**Assignment:** Say how many lines in the records contain "computer". The reply must consist of the number alone.

**Material for the task:**
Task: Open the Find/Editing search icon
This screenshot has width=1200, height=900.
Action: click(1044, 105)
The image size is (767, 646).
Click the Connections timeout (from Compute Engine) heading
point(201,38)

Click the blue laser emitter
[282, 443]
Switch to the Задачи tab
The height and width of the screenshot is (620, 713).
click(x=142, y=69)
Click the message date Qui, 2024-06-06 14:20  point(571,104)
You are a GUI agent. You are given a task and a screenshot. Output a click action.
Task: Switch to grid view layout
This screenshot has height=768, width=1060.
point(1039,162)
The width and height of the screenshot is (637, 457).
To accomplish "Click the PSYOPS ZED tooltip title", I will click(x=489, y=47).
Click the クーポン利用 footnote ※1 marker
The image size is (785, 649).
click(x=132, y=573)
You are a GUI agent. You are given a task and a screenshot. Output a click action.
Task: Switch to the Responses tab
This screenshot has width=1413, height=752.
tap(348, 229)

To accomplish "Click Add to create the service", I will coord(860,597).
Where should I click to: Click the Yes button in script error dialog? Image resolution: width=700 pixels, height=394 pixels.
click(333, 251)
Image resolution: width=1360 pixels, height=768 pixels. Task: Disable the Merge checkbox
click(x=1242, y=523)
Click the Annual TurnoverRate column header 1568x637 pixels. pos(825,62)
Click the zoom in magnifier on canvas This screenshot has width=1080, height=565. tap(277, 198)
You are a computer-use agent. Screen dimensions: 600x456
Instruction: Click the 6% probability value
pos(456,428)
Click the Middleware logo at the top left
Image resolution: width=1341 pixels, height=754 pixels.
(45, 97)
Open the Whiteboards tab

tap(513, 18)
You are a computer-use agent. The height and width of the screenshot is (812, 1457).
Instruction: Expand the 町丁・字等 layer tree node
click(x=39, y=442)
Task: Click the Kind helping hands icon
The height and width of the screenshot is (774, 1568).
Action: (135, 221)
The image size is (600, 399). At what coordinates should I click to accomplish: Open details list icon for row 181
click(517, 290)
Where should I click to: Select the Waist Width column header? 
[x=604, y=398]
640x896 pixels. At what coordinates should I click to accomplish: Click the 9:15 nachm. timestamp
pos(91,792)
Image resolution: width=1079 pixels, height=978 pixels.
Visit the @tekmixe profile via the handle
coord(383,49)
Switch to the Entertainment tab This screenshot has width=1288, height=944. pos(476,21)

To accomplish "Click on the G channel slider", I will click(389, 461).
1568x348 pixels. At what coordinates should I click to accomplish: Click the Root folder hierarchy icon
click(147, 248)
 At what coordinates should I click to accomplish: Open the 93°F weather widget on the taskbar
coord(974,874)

**Result for this task:** 2